TAHLEQUAH, Okla. — Cherokee Nation Principal Chief Chuck Hoskin Jr. signed a proclamation Friday, Feb. 27, at the Cherokee Nation Outpatient Health Center recognizing Rare Disease Month and announcing that the tribe will host its third annual Rare Disease Summit on Oct. 7.
The proclamation signing highlights the tribe’s ongoing commitment to raising awareness of rare diseases and strengthening resources for the more than 1 in 10 Americans living with one of more than 7,000 known rare conditions, more than 90 percent of which lack FDA-approved treatments.
Chief Hoskin also announced the establishment of a permanent Rare Disease Advisory Group to advise the Principal Chief on rare disease policy, care, and advocacy. The advisory group follows the completion of tasks assigned to a previously assembled Executive Order Task Force, marking a significant step toward sustained, long-term leadership on rare disease issues within Cherokee Nation.
“Signing this proclamation is a reminder that Cherokee Nation sees every citizen, including those navigating some of the most difficult and isolating health journeys imaginable,” said Principal Chief Hoskin. “The creation of a permanent Rare Disease Advisory Group reflects our commitment to making this work last. We are not just responding to a moment, we are building an infrastructure that will serve our citizens for generations. Our third annual Rare Disease Summit is another opportunity for us to show up for patients, families, providers and advocates in a meaningful way, and I am proud that Cherokee Nation continues to lead this important work in Indian Country.”
At the center of Cherokee Nation’s rare disease efforts is the Rare Disease Care Coordination Program within Cherokee Nation Health Services, which currently manages a caseload of more than 515 patients. The program provides comprehensive, multidisciplinary case management for patients with rare disease diagnoses and coordinates care across multiple health systems and specialty providers. Services include assistance with specialty and out-of-state referrals when medically necessary, prior authorization and payer approval facilitation, and direct collaboration with hospital systems to streamline admissions and prevent avoidable emergency room visits. The program also supports patients in establishing primary care providers to ensure long-term continuity of care.
Cherokee Nation is also expanding its commitment to early identification and intervention through several pediatric initiatives. The Rare Disease Case Manager will partner with the Pediatric Department to implement and strengthen newborn screening initiatives, supporting early diagnosis and rapid care coordination.
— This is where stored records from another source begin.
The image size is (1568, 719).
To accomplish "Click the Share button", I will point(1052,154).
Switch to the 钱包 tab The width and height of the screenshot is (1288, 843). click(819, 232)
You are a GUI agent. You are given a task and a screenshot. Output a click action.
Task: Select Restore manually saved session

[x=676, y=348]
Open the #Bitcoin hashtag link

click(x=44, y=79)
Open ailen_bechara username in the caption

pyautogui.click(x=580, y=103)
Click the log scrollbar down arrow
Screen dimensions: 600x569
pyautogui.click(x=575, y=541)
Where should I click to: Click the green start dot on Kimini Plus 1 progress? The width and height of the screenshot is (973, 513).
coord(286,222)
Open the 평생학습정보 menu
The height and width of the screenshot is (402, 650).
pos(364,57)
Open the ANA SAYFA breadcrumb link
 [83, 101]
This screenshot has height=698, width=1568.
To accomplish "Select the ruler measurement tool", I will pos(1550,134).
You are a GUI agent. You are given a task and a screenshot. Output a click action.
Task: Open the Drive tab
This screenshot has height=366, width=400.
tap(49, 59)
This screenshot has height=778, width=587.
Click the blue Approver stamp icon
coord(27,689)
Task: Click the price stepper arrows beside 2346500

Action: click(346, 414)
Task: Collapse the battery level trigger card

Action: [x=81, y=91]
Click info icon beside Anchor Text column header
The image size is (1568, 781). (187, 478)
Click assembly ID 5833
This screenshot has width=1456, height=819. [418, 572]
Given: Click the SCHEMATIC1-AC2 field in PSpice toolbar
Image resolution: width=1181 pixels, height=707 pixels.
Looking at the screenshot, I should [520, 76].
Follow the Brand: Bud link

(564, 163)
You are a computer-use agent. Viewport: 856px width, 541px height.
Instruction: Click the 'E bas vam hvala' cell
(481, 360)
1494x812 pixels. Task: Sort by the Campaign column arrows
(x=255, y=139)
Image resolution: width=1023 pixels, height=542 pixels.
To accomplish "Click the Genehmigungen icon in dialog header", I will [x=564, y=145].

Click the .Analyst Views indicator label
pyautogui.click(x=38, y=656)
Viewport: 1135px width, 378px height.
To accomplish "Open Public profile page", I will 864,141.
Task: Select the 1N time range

A Neonatal Intensive Care Unit will open in the new Cherokee Nation hospital this summer, enhancing the tribe’s ability to care for medically complex newborns closer to home. A new Nuclear Medicine Lab will also expand advanced diagnostic capabilities, improving early detection, imaging precision, and disease monitoring.
Now in its third year, the Rare Disease Summit has grown into a cornerstone event for patients, families, advocates, and health care professionals across northeast Oklahoma. The summit offers attendees the opportunity to connect with specialists, access a resource fair, participate in educational breakout sessions, and find community with others who understand the challenges of rare disease diagnoses. For providers and health care professionals, the summit serves as a platform for clinical education and the advancement of care strategies for complex conditions.
“What we have built with this summit is a reflection of who we are as Cherokee people,” said Deputy Chief Bryan Warner. “We do not leave anyone behind, and we do not let our citizens face difficult circumstances without the support of their Nation. Seeing patients, families and medical professionals come together each year to learn from one another and lift each other up is something I am deeply proud of.”
First Lady January Hoskin, who has been a driving force behind the summit since its inception, expressed her enthusiasm for the continued growth of the event.
“Every year this summit grows, and every year I am moved by the strength of the families who walk through those doors looking for answers, support and hope,” said First Lady Hoskin. “Cherokee Nation is committed to being a place where no rare disease patient feels alone. October 7 cannot come soon enough, and I look forward to welcoming even more patients, advocates and experts to our third annual summit.”
Additional details about the third annual Rare Disease Summit, including speakers, breakout session topics, and registration information, will be announced in the coming months.